Robertson, who was one half of the KLRU kids’ show “The Biscuit Brothers,” works with the other Biscuit Brother Jerome Schoolar, as well as Amanda Clifton, Amber Quick and  Joseph Quintana, to create the bluegrass band that furnishes the preshow and show music. The band plays humble, old-fashioned hymns including “I’ll Fly Away,” and “Will the Circle by Unbroken.” The songs set the stage perfectly of a humble farm where an extraordinary pig, Wilbur, is born.

The musicians in the band do double duty as the Zuckerman family, farmhands and county fair participants as well as the animals on the farm: Sheep, Goose and Gander, and Templeton, the rat. Simple costume changes and movement help the audience quickly switch from seeing human to seeing animal.

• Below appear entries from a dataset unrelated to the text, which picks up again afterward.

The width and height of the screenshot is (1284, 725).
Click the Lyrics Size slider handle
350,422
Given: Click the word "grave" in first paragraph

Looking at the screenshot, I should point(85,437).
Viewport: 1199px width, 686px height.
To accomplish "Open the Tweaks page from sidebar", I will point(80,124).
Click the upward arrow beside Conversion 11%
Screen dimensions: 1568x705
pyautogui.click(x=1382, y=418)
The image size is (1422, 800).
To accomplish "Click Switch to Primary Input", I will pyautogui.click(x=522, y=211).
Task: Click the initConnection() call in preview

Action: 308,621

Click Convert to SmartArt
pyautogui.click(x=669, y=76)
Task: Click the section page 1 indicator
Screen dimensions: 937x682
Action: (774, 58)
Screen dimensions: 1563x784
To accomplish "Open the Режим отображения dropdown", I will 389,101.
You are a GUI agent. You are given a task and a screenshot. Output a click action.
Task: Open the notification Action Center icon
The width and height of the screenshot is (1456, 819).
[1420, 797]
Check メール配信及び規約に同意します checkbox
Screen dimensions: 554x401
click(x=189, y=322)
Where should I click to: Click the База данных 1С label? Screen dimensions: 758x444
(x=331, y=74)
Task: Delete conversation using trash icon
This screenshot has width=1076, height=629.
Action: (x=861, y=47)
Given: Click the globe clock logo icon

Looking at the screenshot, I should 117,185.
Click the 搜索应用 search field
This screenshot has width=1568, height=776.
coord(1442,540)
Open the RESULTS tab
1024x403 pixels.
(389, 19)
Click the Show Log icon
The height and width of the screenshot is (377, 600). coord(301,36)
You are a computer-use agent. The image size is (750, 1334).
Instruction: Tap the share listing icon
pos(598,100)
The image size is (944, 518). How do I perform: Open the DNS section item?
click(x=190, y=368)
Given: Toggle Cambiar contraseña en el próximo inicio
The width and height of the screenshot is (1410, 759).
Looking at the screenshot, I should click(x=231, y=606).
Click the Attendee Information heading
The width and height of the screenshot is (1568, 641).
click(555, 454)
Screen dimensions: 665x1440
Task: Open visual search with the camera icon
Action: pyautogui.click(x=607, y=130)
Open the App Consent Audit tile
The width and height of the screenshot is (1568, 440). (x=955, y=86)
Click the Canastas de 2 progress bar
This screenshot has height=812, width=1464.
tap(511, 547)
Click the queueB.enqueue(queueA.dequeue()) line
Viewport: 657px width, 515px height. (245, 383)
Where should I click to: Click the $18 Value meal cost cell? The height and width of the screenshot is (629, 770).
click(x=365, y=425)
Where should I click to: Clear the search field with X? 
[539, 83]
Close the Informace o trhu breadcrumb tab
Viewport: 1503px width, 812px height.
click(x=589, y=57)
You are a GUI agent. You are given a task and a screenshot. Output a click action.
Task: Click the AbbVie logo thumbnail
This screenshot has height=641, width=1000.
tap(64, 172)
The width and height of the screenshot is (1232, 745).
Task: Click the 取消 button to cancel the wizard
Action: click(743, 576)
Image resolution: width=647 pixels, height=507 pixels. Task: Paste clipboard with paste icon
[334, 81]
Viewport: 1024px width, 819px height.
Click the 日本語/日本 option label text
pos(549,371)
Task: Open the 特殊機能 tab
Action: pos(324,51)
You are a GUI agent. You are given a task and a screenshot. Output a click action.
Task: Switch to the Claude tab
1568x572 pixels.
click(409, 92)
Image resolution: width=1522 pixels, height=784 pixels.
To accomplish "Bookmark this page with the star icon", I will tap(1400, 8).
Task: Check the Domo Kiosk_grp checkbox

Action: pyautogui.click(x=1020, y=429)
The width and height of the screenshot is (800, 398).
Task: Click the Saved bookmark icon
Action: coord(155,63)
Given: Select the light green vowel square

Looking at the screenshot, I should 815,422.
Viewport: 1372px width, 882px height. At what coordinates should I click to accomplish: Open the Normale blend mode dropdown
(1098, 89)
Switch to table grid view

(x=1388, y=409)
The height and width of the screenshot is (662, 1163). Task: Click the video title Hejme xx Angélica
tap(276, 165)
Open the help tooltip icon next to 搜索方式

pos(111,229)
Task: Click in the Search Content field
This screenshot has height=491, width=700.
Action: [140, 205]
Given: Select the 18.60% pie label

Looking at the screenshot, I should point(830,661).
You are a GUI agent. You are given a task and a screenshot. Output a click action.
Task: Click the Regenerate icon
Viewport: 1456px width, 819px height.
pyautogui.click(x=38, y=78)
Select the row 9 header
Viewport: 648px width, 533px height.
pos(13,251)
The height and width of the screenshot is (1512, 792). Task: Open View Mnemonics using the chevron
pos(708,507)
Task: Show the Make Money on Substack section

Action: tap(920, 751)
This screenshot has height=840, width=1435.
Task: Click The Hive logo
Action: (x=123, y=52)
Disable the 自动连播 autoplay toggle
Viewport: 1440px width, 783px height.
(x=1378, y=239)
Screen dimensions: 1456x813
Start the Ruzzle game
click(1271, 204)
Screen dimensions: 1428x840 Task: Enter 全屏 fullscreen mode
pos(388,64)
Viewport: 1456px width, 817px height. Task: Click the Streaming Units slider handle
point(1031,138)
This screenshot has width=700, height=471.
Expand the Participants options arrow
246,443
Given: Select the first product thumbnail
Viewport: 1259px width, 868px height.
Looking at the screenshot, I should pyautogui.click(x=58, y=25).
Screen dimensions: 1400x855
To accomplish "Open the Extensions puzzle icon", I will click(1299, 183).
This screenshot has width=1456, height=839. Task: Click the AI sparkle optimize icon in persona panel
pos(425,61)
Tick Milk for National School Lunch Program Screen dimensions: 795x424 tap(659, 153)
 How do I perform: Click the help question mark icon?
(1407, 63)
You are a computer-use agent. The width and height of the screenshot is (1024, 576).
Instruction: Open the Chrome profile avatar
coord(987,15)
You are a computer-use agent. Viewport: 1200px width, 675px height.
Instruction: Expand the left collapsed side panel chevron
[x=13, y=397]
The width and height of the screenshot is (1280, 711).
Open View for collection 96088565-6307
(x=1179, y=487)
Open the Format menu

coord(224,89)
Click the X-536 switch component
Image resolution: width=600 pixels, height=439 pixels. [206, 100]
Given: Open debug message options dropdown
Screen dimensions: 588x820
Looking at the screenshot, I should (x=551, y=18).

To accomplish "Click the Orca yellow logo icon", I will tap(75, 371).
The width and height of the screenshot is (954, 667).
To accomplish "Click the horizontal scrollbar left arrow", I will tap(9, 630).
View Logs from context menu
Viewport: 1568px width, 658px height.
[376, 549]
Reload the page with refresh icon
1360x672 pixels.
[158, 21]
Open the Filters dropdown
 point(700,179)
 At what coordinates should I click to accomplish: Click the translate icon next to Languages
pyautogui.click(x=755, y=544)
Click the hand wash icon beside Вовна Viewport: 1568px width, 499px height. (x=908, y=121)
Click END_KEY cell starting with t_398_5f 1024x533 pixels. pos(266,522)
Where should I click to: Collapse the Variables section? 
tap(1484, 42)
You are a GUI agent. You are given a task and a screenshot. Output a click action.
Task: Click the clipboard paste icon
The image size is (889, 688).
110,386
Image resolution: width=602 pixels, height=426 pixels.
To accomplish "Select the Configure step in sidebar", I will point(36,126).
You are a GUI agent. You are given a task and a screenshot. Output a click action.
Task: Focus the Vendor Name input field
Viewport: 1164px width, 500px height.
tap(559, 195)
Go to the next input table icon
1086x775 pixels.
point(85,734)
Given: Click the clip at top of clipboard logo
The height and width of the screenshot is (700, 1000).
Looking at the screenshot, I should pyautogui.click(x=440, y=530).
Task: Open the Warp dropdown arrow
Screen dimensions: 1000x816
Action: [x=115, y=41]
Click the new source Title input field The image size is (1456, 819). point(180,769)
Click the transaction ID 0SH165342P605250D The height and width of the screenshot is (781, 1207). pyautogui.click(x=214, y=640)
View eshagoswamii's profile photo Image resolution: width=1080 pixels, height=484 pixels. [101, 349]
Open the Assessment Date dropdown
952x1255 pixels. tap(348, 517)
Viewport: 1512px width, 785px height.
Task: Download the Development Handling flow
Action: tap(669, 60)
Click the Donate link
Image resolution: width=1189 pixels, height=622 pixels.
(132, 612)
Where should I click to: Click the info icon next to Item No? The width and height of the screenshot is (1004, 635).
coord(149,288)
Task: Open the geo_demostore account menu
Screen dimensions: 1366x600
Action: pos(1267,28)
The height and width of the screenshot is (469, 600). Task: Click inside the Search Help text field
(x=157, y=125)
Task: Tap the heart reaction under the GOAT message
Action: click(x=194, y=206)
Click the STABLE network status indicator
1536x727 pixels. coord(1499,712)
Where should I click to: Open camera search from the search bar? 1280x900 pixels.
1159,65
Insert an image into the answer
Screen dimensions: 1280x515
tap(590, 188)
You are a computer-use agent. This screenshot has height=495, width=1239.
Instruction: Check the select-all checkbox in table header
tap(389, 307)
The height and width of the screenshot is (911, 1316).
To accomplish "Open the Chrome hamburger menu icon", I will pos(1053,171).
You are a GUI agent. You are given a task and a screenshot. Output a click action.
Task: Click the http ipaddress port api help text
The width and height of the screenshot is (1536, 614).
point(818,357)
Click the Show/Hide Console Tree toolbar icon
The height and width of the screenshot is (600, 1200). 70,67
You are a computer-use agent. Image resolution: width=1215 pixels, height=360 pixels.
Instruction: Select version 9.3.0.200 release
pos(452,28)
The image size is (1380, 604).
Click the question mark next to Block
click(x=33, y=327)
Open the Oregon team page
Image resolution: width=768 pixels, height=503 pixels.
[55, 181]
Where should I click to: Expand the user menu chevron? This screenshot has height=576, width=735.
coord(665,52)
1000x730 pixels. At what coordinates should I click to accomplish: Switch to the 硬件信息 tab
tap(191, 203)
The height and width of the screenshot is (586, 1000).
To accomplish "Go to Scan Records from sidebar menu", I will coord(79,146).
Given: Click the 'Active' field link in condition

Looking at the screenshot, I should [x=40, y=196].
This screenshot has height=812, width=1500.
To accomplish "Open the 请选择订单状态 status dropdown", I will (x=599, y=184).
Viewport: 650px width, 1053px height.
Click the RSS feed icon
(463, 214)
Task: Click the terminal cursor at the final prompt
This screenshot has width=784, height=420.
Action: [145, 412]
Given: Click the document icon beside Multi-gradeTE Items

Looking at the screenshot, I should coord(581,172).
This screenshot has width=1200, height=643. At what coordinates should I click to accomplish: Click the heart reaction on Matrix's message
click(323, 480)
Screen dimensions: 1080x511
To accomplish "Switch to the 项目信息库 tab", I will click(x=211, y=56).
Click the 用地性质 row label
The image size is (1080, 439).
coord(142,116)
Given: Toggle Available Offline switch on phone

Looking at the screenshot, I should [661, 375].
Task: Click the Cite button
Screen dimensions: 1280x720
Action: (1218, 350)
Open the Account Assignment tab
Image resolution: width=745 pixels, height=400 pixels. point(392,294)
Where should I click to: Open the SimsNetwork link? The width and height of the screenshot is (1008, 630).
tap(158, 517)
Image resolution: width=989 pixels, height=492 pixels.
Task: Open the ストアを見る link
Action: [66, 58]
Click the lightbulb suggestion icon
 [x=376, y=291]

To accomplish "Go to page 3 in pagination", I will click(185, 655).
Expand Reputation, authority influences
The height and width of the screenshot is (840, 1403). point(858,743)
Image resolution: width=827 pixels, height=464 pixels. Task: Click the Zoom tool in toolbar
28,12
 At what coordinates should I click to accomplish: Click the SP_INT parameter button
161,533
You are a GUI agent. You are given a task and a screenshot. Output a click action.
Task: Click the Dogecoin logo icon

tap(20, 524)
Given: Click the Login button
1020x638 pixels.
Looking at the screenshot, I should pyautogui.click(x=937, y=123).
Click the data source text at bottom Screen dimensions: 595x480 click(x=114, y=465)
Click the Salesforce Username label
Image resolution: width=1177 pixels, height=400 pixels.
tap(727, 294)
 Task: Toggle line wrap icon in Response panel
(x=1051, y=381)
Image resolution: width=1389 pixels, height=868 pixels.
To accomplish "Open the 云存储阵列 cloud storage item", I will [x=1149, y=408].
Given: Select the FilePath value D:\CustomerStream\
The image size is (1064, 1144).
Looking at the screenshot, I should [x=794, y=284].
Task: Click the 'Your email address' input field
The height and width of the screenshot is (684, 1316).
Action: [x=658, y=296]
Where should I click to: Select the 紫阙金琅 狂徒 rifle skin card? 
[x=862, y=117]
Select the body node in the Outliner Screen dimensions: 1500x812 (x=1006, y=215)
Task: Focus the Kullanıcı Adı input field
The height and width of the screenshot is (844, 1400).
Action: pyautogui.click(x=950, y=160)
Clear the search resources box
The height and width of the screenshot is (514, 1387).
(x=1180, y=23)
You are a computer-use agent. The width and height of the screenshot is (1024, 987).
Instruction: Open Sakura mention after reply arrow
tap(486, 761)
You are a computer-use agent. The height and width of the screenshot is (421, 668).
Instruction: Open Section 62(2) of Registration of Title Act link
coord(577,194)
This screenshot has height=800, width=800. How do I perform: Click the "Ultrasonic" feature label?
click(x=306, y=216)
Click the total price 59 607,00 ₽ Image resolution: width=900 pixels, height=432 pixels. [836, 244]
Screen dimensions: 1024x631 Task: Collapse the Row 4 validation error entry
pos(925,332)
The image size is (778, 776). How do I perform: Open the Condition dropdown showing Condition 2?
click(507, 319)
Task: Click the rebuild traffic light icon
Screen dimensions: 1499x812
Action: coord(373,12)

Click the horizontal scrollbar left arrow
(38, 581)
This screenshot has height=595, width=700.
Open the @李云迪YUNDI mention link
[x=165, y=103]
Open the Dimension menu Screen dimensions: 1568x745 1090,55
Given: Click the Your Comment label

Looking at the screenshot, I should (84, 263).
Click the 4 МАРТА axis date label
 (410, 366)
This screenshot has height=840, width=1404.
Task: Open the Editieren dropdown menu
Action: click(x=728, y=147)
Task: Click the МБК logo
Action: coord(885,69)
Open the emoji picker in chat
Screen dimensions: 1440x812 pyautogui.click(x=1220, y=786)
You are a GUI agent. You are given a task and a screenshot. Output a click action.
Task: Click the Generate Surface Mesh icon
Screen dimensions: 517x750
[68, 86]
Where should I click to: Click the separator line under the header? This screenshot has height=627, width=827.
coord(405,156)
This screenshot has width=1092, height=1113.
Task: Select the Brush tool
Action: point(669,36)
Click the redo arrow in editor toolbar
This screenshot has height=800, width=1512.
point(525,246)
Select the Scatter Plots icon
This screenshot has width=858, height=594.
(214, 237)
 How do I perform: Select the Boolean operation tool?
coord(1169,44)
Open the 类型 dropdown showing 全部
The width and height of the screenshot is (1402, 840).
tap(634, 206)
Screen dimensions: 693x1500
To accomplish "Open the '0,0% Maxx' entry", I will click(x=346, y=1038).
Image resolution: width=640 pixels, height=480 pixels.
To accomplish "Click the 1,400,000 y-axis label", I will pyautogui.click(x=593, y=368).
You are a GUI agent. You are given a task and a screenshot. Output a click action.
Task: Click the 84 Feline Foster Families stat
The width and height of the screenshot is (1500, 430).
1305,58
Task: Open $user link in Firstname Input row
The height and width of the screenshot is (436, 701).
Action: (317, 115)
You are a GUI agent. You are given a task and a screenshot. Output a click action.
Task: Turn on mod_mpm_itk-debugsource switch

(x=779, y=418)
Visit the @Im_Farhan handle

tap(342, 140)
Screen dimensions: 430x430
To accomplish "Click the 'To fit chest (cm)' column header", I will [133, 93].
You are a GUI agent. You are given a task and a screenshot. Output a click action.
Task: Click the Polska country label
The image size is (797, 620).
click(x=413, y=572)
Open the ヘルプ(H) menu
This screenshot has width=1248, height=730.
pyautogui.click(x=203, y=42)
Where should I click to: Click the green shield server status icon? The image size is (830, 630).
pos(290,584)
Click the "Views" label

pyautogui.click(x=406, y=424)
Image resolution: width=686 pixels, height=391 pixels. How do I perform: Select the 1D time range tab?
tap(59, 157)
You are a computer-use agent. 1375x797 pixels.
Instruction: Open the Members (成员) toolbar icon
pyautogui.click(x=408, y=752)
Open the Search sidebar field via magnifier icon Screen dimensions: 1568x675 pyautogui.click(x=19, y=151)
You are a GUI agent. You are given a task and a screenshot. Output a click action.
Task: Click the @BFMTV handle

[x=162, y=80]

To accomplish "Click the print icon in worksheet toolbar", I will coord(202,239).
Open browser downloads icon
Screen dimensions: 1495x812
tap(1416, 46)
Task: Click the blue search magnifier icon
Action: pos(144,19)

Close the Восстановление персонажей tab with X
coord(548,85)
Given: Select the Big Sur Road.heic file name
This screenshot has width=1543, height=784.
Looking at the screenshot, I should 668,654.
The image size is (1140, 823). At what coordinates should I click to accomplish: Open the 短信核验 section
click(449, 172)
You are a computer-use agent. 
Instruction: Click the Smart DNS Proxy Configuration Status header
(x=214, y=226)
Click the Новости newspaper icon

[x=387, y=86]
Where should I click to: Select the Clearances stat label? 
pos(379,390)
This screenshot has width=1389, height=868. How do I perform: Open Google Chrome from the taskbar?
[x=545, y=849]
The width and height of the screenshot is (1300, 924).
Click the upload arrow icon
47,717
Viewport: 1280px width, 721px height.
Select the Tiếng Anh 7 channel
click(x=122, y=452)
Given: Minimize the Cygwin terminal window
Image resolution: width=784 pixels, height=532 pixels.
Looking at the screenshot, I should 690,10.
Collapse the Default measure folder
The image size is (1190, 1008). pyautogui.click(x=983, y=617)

The actors for Wilbur, the pig, (in Thursday morning’s 10 a.m. show played by Diego Rodriguez) and his human champion, Fern (played in this show by Mariela Denson), also join the band between scenes.

The clear star of this show is Charlotte, played by Sky Candy Aerial & Circus Arts’ Winnie Hsia. For all of the show’s simplicity, Hsia creates wonder in the weaving of the letters into the spider’s web. Each time she weaves, Hsia does one death-defying trick after another while the audience watches each letter be written in an illuminated sign above the metal web. It is magical.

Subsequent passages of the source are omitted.